Not that this isn’t terrible and unacceptable and a very, very slippery slope but we need to be upset for what it is, not what it isn’t. If people go off on hysterics every time anything bad happens, it’s easy to paint the general population as ignorant and irrational, and push this stuff on them “for their own good”.
Clickbait and hysteria is part of the problem.
Ah ya they got me on this one. Deleted older message to avoid stoking the flames.
- Don’t use iCloud Photos and your photos will not go through the hashing process.
- Don’t opt in to the Messages feature and they won’t scan messages.
Fair enough. I interpreted it as they are scanning all photos, even those only saved locally, and potentially sending those to NCMEC for review, which would potentially result in law enforcement knocking on your door. But if it’s only iCloud photos, then just don’t use iCloud. And I think that’s fair, because I never expect cloud storage to be totally private anyways unless it’s advertised as zero-knowledge. I still don’t like the idea that they’re doing it in the first place because I think it will be abused and expanded for more use cases in the future, but there are plenty of alternatives.
Just to clarify, I still think this is a regression in terms of privacy, because they’re still scanning files locally on your device, not just on their servers. They’re creating a system where in the future they could easily expand that to scan all files on your device and send that data back to Apple, then to an approved activist organization, then to the FBI regardless of whether you’re putting it on iCloud or not.
And it’s not just a case of “just don’t do anything illegal and you’ll have nothing to worry about”. Laws change, and people may be punished retroactively. The fact that the Apple guy basically said that is even more worrying, because IMO that kind of logic is basically an admittance that if you give them an inch they’ll take a mile and just keep using the same excuse. And sadly, I’d be willing to bet about 80% of the population is already okay with that.
On the plus side (relatively, not ideally), this could be Apple’s way of preventing the government from cracking down on them about encryption. Apple is still able to catch the bad guys while keeping your files encrypted. So assuming everything works as intended, doesn’t produce false positives, and isn’t expanded and abused later on, it’s actually a great solution compared to Google just handing over all your info to the government.

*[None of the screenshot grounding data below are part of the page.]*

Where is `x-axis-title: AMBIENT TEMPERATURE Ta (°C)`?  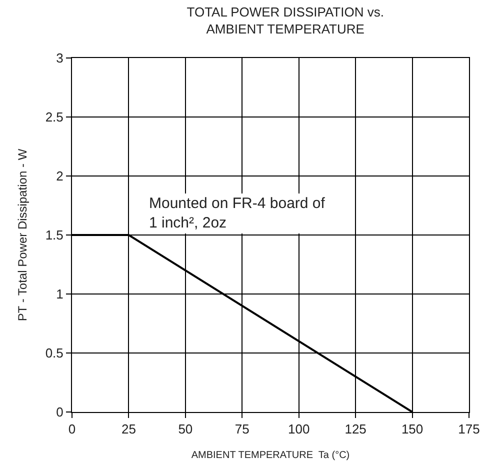
x-axis-title: AMBIENT TEMPERATURE Ta (°C) is located at coordinates (270, 456).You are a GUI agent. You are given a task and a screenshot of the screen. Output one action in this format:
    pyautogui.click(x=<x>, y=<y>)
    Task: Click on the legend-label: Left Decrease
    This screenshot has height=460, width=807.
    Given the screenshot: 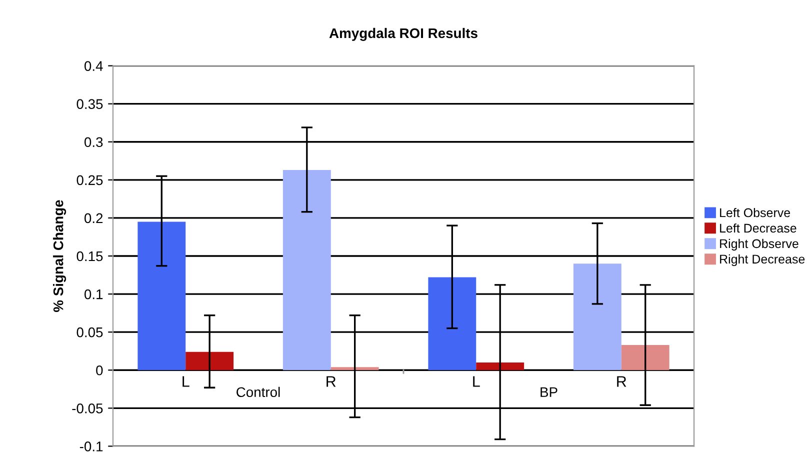 What is the action you would take?
    pyautogui.click(x=758, y=228)
     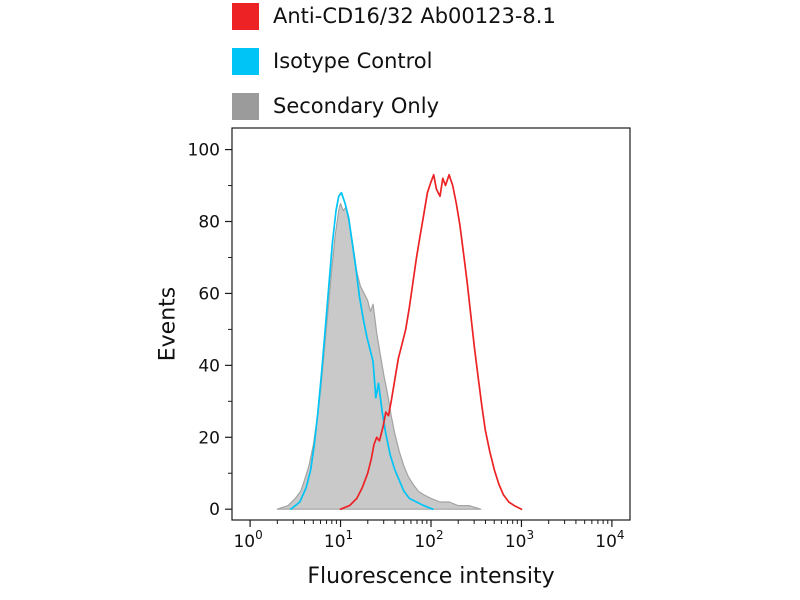 I want to click on legend-label: Anti-CD16/32 Ab00123-8.1, so click(x=414, y=16).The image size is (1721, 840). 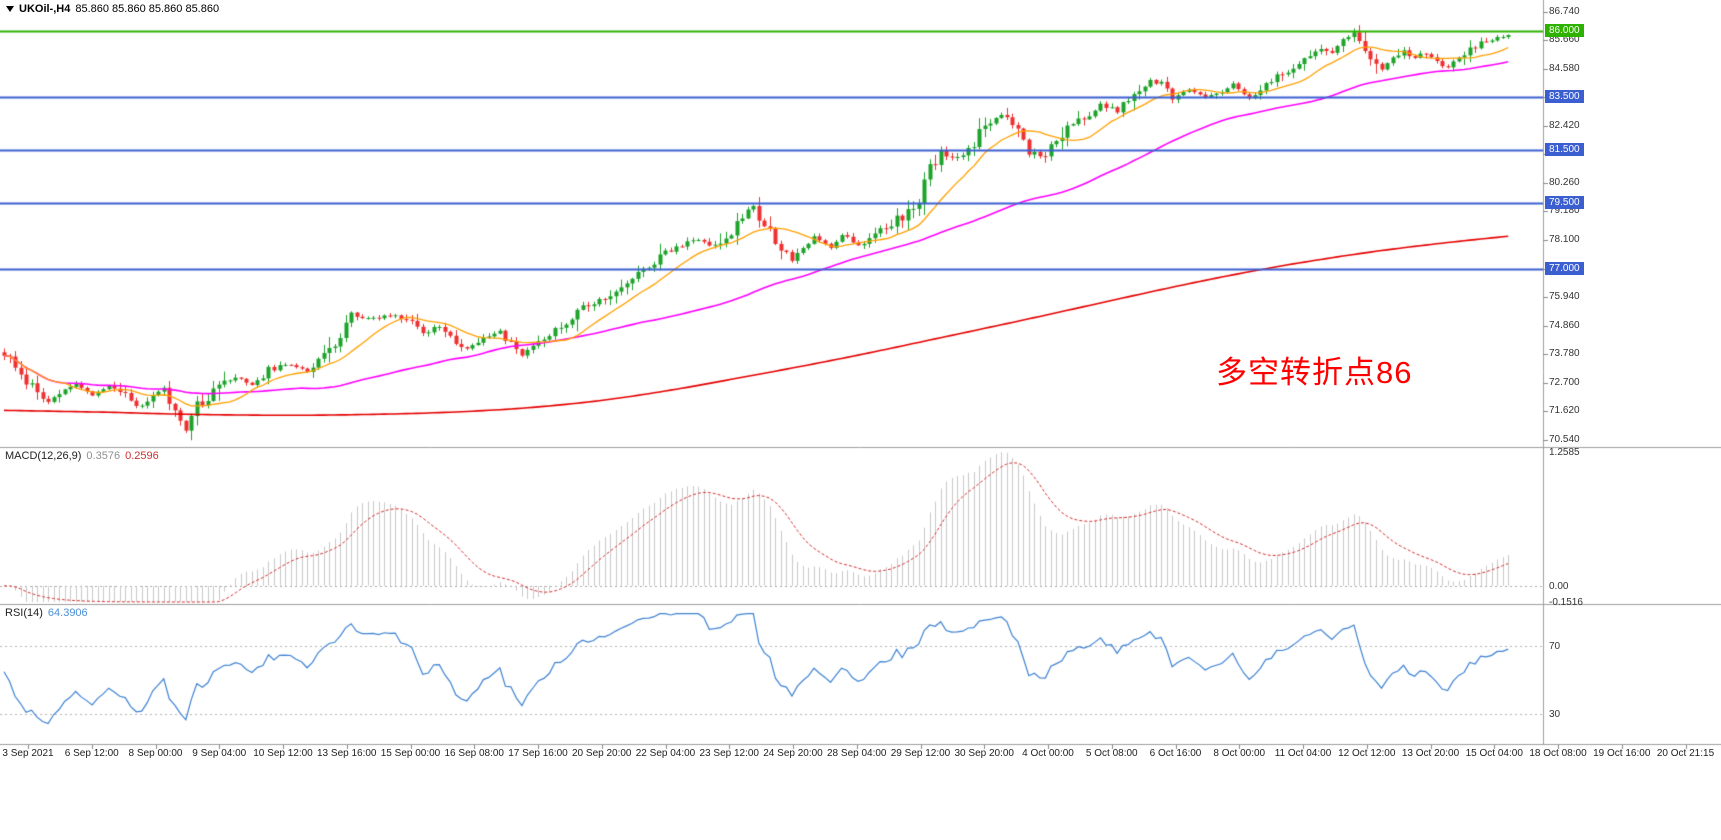 I want to click on price-tick-label: 82.420, so click(x=1564, y=125). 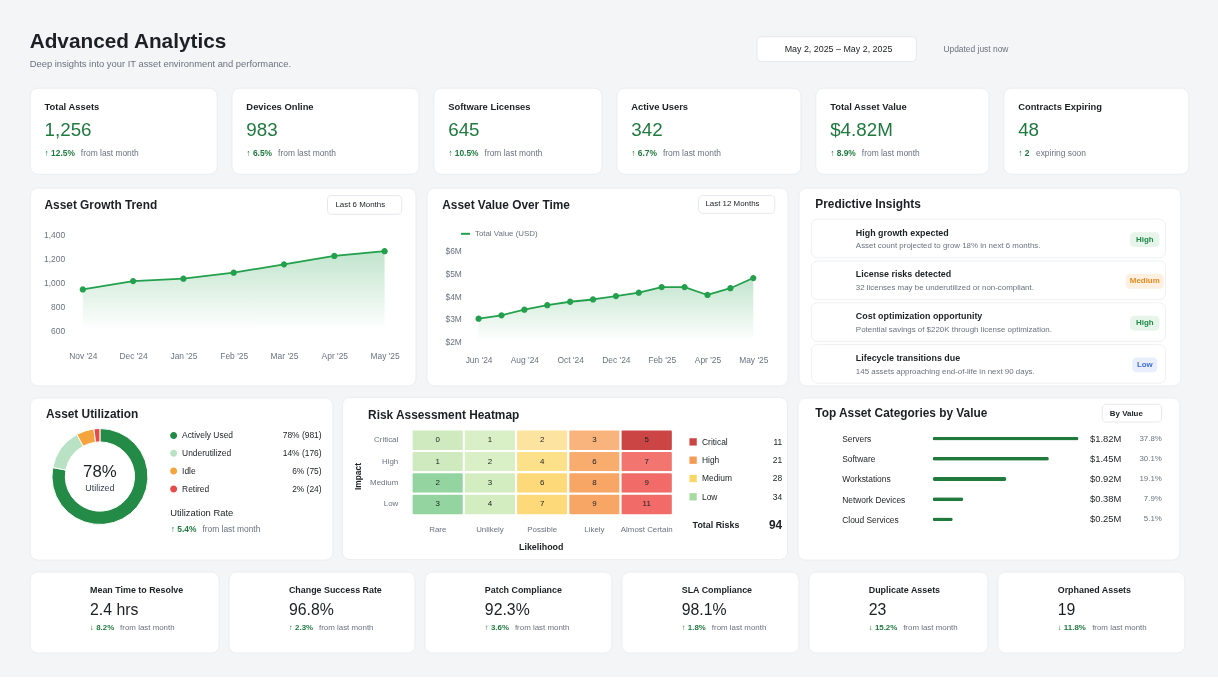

But I guess in the end we’re all going to be under a tech-thauritarian system where we’ll all have zero privacy and we’ll own nothing and be happy about it. So does any of this really matter?
This really looks to me like a preventative measure on Apple’s part, to avoid getting in trouble for no back door;
Politicians have been decrying the lack of back doors for ages, using kid protection as a publicly acceptable reason to illegally breach privacy.
This move by Apple looks to be removing that as an excuse.
I don’t like the idea of anyone being able to reach into my device and delete things it seems unacceptable , or much worse, report suspicions to Any authorities.
But, I’ve not bricked my phone in protest.
Next I guess is terrorists/terrorism pictures/video?
The year of the Linux phone cannot come any sooner. I wonder if this will spawn a BSD phone as well. My tin-foil hat would lean to a BSD phone because it would be even more obscure.
Interesting thoughts on a *nix based mobile device, however I see here in the US ALL the carriers nixxing this as they can’t control things.